Perennial teosinte introgressed population: seed mutants and mutation rates --R. Burak and J. L. Magoja In the course of our research work related to the development of wild germplasm introgressed populations of maize, the high frequency of spontaneous mutations easily recognized in the harvested ears caught our attention. With the purpose of documenting this unusual fact in a perennial teosinte (Zea perennis) introgressed population of maize, we evaluated seven seed traits considered deviations of the normal phenotype and conditioned by genes of simple inheritance: waxy, white, floury and sugary endosperm, defective kernel, red pericarp and aleurone colour.

In the original population (P0), cultivated in the 1986/87 growing season, these mutations were recognized in a sample of 812 plants (ears) obtained at random and by controlled pollination. In the following growing season (1987/88) the progenies of said ears were cultivated. After a generation in the derived population (P1), the mutant phenotypes were recognized in a random sample of 1,617 ears. On the basis of phenotypic frequencies observed, the genetic frequencies were estimated and from the latter, the respective mutation rates.

The results drawn (see Table 1), show that the mutation frequencies, as well as their respective rates, are very high, and can be considered exceptional for maize, probably associated with the wide variability generated by the introgression.

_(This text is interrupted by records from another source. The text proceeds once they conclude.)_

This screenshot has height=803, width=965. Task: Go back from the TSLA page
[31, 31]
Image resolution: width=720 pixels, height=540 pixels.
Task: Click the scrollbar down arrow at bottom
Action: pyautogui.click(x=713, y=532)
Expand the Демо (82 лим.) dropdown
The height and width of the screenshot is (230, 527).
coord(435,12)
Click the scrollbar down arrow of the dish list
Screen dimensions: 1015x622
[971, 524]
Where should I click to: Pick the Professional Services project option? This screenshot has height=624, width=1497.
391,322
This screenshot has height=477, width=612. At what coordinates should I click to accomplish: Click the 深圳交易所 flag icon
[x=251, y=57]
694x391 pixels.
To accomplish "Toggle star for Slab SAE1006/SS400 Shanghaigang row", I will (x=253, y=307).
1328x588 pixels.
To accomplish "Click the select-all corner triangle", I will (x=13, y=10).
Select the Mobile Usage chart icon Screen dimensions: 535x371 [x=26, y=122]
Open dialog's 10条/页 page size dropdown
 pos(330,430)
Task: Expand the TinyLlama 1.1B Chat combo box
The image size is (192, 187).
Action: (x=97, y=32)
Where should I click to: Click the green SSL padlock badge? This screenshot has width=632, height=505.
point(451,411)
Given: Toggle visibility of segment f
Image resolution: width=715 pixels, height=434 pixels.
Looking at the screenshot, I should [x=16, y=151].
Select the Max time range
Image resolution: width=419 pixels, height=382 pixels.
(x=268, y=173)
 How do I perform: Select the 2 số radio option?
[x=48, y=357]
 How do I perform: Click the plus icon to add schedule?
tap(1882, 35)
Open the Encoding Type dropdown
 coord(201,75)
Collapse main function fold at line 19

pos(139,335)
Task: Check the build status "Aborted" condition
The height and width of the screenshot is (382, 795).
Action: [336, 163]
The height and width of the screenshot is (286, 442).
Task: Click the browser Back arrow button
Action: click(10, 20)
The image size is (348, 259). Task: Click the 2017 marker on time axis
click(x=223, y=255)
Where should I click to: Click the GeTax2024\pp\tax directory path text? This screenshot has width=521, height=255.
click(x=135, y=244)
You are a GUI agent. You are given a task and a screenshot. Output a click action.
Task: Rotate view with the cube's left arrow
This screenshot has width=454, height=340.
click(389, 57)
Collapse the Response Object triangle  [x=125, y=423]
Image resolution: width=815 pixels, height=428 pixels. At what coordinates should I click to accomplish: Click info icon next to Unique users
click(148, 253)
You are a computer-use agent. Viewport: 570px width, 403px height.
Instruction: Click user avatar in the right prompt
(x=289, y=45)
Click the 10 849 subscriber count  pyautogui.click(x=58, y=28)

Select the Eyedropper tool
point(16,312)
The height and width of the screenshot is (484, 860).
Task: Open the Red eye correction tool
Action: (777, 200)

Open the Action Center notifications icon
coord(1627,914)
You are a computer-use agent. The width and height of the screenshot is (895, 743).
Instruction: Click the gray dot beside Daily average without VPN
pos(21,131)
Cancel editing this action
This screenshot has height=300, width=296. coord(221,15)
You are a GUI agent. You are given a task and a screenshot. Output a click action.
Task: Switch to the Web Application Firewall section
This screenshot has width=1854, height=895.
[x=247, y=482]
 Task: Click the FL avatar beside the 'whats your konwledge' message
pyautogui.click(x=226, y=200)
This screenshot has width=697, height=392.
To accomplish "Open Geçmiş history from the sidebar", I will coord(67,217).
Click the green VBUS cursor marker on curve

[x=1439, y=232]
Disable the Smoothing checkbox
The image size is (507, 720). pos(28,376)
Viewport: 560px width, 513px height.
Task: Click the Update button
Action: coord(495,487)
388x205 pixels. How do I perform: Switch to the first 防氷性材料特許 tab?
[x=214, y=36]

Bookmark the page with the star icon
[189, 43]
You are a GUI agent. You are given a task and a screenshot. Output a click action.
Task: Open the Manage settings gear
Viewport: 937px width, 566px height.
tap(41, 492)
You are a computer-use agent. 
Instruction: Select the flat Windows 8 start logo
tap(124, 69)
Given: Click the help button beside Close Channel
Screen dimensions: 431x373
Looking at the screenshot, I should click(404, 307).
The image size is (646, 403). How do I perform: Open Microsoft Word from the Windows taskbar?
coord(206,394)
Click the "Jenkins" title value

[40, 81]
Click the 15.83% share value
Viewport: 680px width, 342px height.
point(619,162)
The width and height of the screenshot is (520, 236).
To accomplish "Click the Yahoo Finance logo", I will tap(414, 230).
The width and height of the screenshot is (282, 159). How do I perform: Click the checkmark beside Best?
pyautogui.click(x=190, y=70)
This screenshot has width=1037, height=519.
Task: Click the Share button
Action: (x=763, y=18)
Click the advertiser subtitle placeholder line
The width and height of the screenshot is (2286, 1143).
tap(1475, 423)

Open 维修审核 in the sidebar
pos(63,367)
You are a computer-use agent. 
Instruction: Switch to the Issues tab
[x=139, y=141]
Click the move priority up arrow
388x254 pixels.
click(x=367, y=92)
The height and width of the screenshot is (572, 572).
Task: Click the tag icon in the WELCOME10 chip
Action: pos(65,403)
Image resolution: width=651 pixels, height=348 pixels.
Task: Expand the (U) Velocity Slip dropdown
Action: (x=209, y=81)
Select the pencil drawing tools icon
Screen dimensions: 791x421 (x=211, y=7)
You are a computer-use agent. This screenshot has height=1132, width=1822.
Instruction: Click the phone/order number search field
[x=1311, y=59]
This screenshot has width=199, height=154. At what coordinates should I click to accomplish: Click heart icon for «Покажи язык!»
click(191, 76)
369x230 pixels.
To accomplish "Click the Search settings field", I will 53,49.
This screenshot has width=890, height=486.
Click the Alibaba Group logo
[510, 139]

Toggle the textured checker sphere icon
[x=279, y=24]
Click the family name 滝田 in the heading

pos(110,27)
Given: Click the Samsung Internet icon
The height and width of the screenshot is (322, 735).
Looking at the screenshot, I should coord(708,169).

Table 1. Genetic frequency and mutation rate (µ) in the perennial teosinte introgressed population.

If one bears in mind that the mutations found in the seeds constitute only a part of those which occur in practise (others have not been considered or detected) and that such mutations had not been observed in the materials which originated the population, it can be said as a consequence, that the presence and high frequency of the same can be attributed, as other research has pointed out (Mangelsdorf, Cold Spring Harb. Symp. Quant. Biol. 23:409, 1958), to the mutagenic effect of the teosinte introgression in maize.

We ignore the mechanisms through which these mutations occur, and we have not conducted any research work to determine it. However, we acknowledge that the wild germplasm introgression in maize conditions a wide variability that is expressed in different ways: modifying traits of quantitative inheritance, or as in this case, producing or increasing the production of variants of simple inheritance.